According to Francis Schaeffer: “Christianity is not just a mental assent that certain doctrines are true — not even that the right doctrines are true. This is only the beginning. This would be rather like a starving man sitting in front of great heaps of food and saying, ‘I believe the food exists; I believe it is real,’ and yet never eating it. It is not enough merely to say, ‘I am a Christian,’ and then in practice to live as if present contact with the supernatural were something far off and strange. Many Christians I know seem to act as though they come in contact with the supernatural just twice — once when they are justified and become a Christian and once when they die.”

As Christians, we are called to live in this world but not to be of this world.  We live to serve the purpose of God.  We are a peculiar people within the larger community of mankind.  Our priorities, then, should be distinguishable from those of the world.

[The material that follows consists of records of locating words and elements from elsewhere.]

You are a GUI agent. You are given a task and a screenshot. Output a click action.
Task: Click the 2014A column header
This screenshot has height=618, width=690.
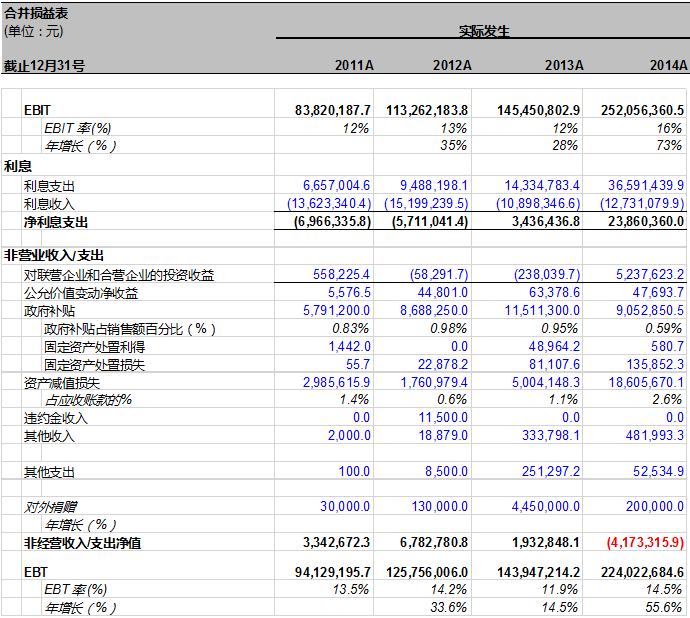coord(667,65)
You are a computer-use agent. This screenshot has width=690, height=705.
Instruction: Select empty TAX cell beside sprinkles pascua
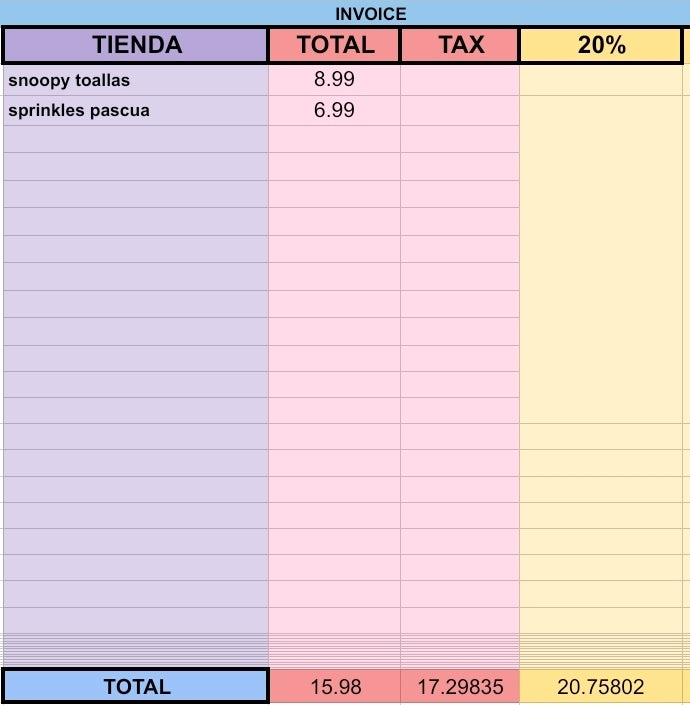pos(460,111)
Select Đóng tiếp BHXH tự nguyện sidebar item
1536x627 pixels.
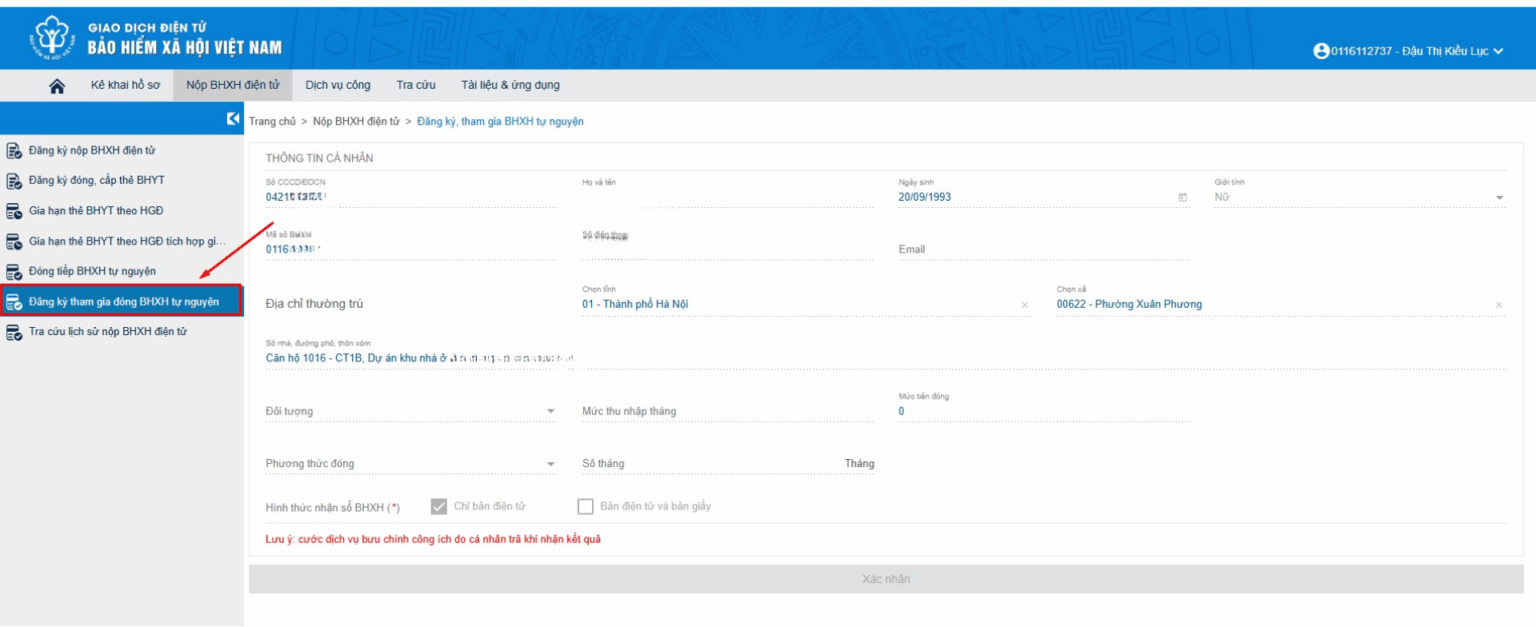pos(92,271)
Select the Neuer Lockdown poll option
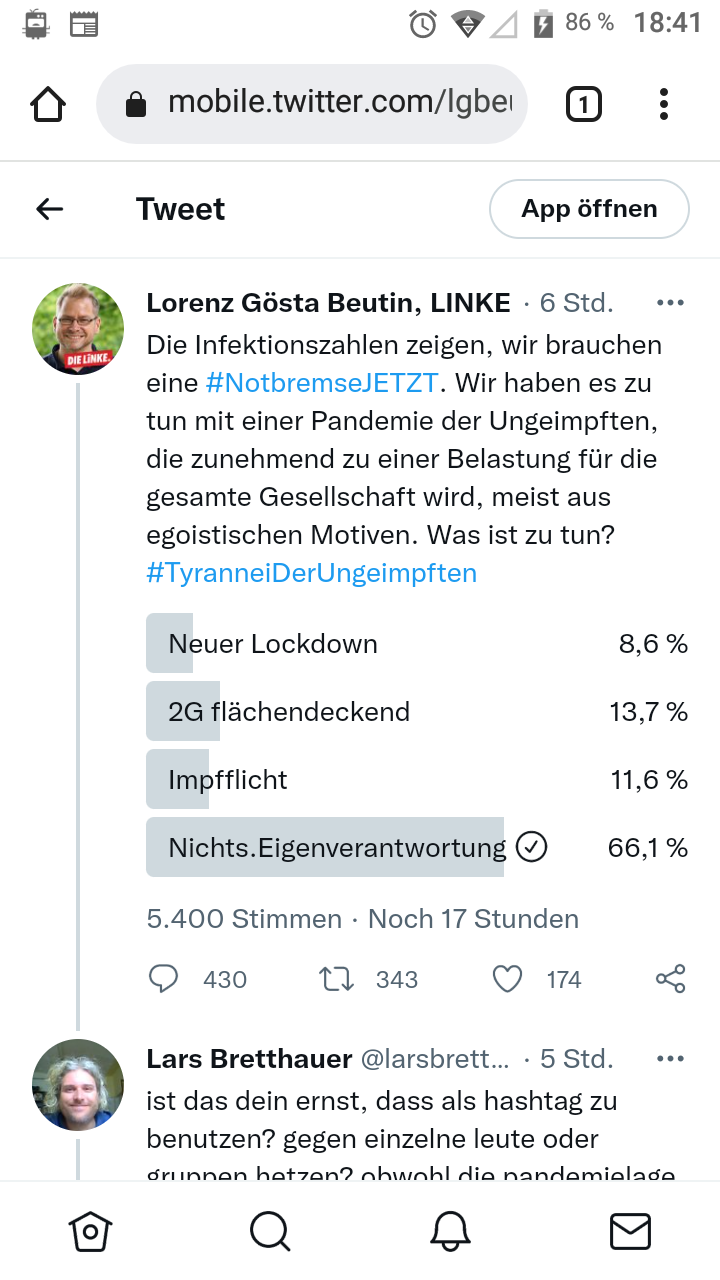 416,644
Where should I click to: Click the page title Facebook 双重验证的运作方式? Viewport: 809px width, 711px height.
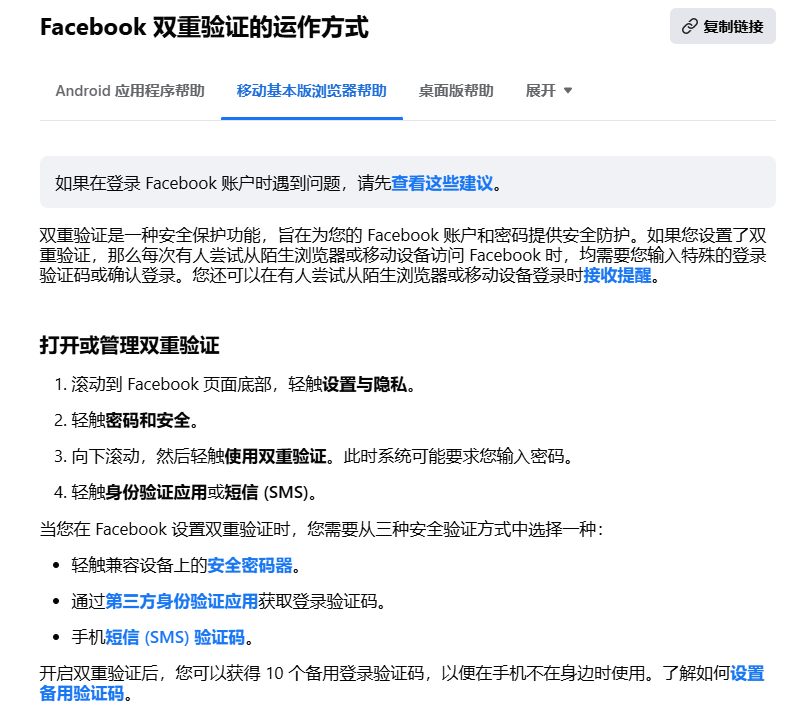[x=204, y=28]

I fear that American Christians have lost their uniqueness within the larger culture.  Christians have forgotten the chief end of man (“Man’s chief end is to glorify God, and to enjoy him for ever.”  – The Westminster Shorter Catechism).  American Christianity is infatuated with physical well-being, worldly success, and material possessions.

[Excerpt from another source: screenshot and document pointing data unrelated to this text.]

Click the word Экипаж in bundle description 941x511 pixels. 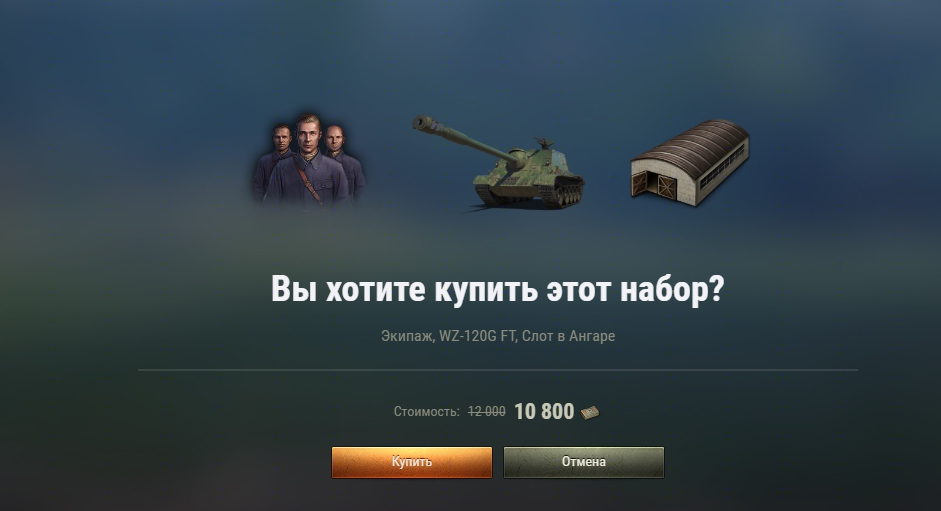(407, 336)
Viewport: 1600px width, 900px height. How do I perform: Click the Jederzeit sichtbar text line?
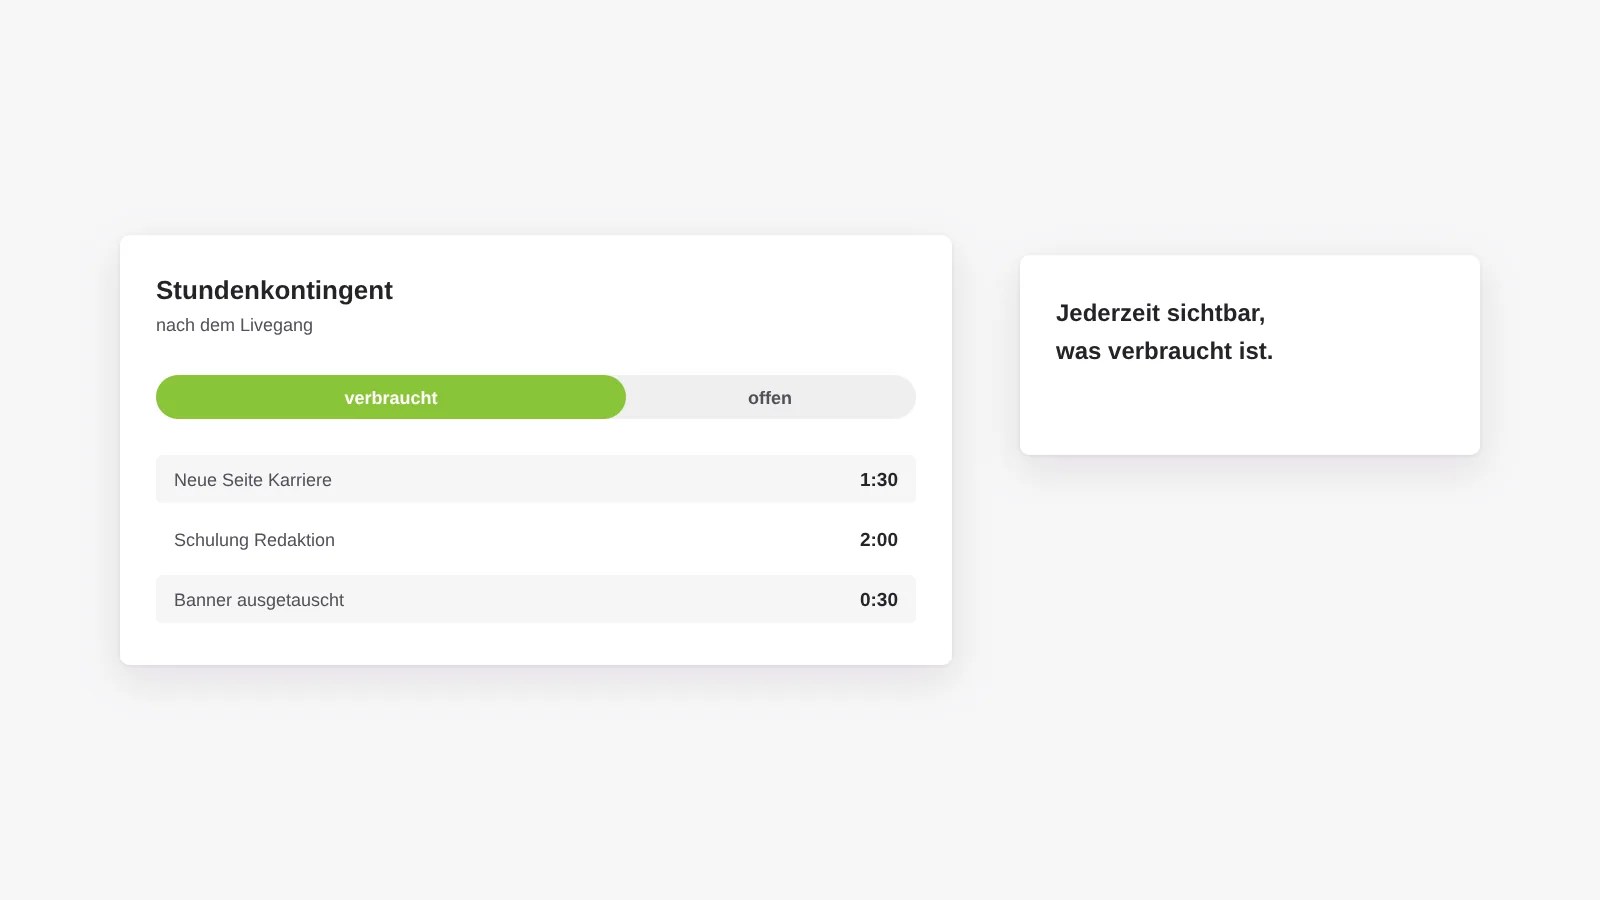coord(1160,313)
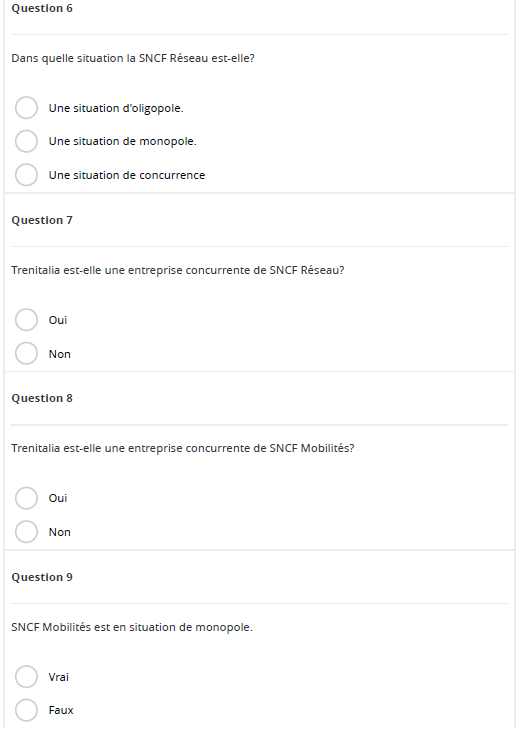Click the question text mentioning Trenitalia and SNCF Mobilités
The image size is (520, 732).
click(183, 448)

On the other hand, Christ teaches, “Keep your life free from love of money, and be content with what you have, for He has said, ‘I will never leave you nor forsake you.’” (Hebrews 13:5, ESV)  Ancient contemporary Roman and Greek historians wrote about the early Christians as being committed to virtue and indifferent to material matters.  Christians were perceived as preoccupied with living out their faith rather than embracing materialism.

Much of Christian television in our country reflects the philosophy of materialism and not our need for holiness and Christ.  Materialism first diminishes then leads to the denial of God’s existence.  Wayne Grudem writes, “Christians today who focus almost the entire effort of their lives on earning more money and acquiring more possessions become ‘practical’ materialists in their activity, since their lives would not be much different if they did not believe in God at all.” (Systematic Theology, p. 268)

All Christians experience a battle between the spirit and the flesh. In Galatians 5:17 Paul writes, “For the sinful nature desires what is contrary to the Spirit, and the Spirit what is contrary to the sinful nature. They are in conflict with each other, so that you do not do what you want.” He also warns the Galatians that people whose lives are filled with selfish ambition and envy will not inherit the kingdom of God.

Our Savior said, “Where your treasure is, there also will your heart be.” He makes it possible to die to self-will and to find our greatest pleasure and greatest treasure in doing His will. This does not necessarily exclude a career, marriage, child-rearing, enjoyable hobbies, or saving money. It is when we make idols of the material that they become a dangerous evil to us. Materialism is not so much about the money and things we have; it is about our degree of trust in and dependence upon physical things to the exclusion of devotion to God as our primary supplier.